Lamentano che i giudici del merito hanno dichiarato inammissibile la querela omettendo di valutare le istanze istruttorie che se valutate secondo il prudente apprezzamento avrebbero condotto all’accoglimento delle domande attoree ovverossia all’accertamento della falsità del verbale di p.g..

Il motivo è infondato.

La valutazione richiesta al giudice della querela di falso non può riguardare l’accertamento delle modalità del sinistro e la valutazione delle emergenze istruttorie. Queste sono riservate al giudizio relativo al sinistro stradale.

4.5. Con il quinto motivo, i ricorrente lamentano la “nullità della sentenza abnorme, ex art. 360 c.p.c., comma 1, n. 4”.

4.6. Con il sesto motivo, denunciano “l’omesso esame circa un fatto decisivo per il giudizio, ex art. 360 c.p.c., comma 1, n. 5”.

Con il quinto e sesto motivo si dolgono sotto profili diversi che la Corte d’appello ha errato perchè la decisione di ammissibilità della querela di falso spettava esclusivamente al giudice istruttore, id est Corte di Appello di Bologna.
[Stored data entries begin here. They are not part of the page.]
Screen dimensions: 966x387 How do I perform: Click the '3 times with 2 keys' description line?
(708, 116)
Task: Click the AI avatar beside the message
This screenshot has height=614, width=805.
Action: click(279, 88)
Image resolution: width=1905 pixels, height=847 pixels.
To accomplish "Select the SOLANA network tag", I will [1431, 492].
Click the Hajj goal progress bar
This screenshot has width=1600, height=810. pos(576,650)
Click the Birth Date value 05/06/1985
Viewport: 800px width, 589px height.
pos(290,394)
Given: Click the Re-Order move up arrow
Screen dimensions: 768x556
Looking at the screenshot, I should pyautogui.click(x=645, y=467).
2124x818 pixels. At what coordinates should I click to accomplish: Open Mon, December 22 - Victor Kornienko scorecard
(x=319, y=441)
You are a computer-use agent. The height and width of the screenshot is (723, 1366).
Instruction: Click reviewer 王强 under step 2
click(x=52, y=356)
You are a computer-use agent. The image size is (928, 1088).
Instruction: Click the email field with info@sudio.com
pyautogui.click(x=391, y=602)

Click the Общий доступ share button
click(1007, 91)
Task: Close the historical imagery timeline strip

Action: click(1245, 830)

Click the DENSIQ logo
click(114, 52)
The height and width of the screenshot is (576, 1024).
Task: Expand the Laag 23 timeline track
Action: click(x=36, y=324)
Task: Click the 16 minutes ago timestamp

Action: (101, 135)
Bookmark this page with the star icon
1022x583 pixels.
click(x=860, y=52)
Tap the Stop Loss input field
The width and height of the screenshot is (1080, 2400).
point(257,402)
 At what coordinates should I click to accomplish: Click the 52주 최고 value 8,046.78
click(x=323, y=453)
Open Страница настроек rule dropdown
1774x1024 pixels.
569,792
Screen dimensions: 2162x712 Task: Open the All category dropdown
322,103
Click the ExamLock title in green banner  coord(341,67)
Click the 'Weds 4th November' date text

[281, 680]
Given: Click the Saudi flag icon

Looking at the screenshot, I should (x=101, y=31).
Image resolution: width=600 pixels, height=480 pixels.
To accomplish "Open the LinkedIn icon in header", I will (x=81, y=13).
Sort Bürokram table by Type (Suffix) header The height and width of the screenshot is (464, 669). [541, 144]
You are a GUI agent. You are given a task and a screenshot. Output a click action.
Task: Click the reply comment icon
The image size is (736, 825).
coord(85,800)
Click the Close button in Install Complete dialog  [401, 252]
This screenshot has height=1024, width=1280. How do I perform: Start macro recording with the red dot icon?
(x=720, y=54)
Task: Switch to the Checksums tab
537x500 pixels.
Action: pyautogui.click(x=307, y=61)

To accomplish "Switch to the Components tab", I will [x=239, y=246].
Pertanto ritenuta ammissibile la querela il Tribunale di Ravenna avrebbe dovuto valutare esclusivamente la sussistenza dei presupposti per dichiarare la falsità dell’atto. Quindi il Tribunale prima e la Corte d’Appello dopo non avrebbero potuto statuire sulla inammissibilità della querela.

I motivi sono infondati.

Il giudice può statuire anche sulla ammissibilità o meno della domanda. In ogni caso tale motivo è assorbito dal rigetto del primo e secondo motivo.

4.7. Con il settimo motivo, si dolgono della “violazione dell’art. 132 c.p.c., nella parte in cui non motiva in ordine alla condanna delle spese processuali, ex art. 360 c.p.c., comma 1, n. 3”.

Anche tale motivo è infondato.

La corte territoriale ha applicato il principio della soccombenza.

5. Le spese del giudizio di legittimità seguono la soccombenza.

6. Infine, dal momento che il ricorso risulta notificato successivamente al termine previsto dalla L. n. 228 del 2012, art. 1, comma 18, deve darsi atto della sussistenza dei presupposti di cui al D.P.R. n. 115 del 2002, art. 13, comma 1 quater, introdotto dalla citata L. n. 228 del 2012, art. 1, comma 17.

PQM

la Corte rigetta il ricorso e condanna il ricorrente al pagamento delle spese del presente giudizio di legittimità in favore della controricorrente che liquida in complessivi Euro 2.800,00 di cui Euro 200 per esborsi, oltre accessori di legge e spese generali.

Ai sensi del D.P.R. n. 115 del 2002, art. 13, comma 1-quater, dà atto della sussistenza dei presupposti per il versamento, da parte del ricorrente principale, dell’ulteriore importo a titolo di contributo unificato pari a quello dovuto per il ricorso principale, a norma del citato art. 13, comma 1-bis.

Così deciso in Roma, nella Camera di consiglio della Sezione Terza Civile della Corte Suprema di Cassazione, il 15 dicembre 2016.